The narrower marketing function that has emerged, at the companies I looked at, is doing a substantially different job from the one it was doing in 2022. The narrower function is responsible for: positioning, messaging, the marketing-site copy, the marketing-site design, the small amount of paid acquisition the company still runs, PR, events, and the analytics work that supports all of the above. It is no longer responsible for content production, lifecycle, brand identity, or partnership work.

This narrower function is, by the numbers, smaller. The marketing teams I encountered were, on average, somewhere between forty and sixty per cent smaller than they had been at the same companies three years earlier. The work they were doing was, however, considerably more focused. The people in the narrower function were, in most cases, more senior than the people in the broader function had been, and were doing more of their own thinking and less management of contracted-out execution.

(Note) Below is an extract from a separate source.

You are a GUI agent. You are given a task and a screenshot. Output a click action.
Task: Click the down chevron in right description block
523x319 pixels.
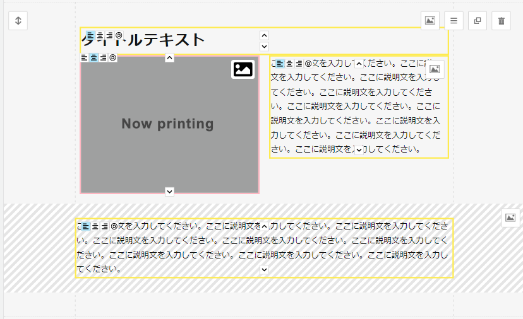(x=359, y=150)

This is, in my conversations with the marketing leads themselves, a change that they regard as broadly positive. The narrower function is, by their own account, more strategically valuable to the business than the broader one had been. The reorganisation that moved content, lifecycle, brand, and partnerships out of marketing was, in most cases, painful at the time. The function that emerged on the other side of the reorganisation is, by the accounts of the people running it, a better function.

What this means for the rest of the industry

I want to draw two implications from the pattern I have described above, with the appropriate caveats about generalising from a sample of seventeen companies.

The first implication is that the conventional benchmarks for "marketing spend as a percentage of revenue" are, in the mobile-app sector at least, in the process of becoming meaningless. The benchmark of "ten to twenty per cent" that was widely used in the 2018-to-2022 period assumed a particular definition of marketing that no longer matches what marketing departments are actually doing. A company in 2026 that is spending six per cent of revenue on marketing, narrowly defined, may well be doing more total marketing-relevant work than a 2020 company that was spending fifteen per cent on the same line. The benchmark, on its own, does not tell you anything useful.

The second implication is more strategic. The reorganisation I have described — moving marketing-adjacent work into the functions that own the underlying capability — is, I think, going to continue. The mid-stage companies that have made the change are, on most measures, in better operational health than the ones that have not. The change is, I expect, going to keep spreading across the sector over the next two to three years.

What this leaves us with is a marketing function that is smaller, more strategic, and more clearly bounded than the one we are used to thinking about. The marketing budget will continue to look like it is shrinking. The marketing work will continue not to be. The interesting question, for anyone trying to understand how an app company in 2026 is actually doing, is no longer how much it is spending on marketing. The interesting question is which function owns each of the activities that used to be marketing, and how well that function is doing the work.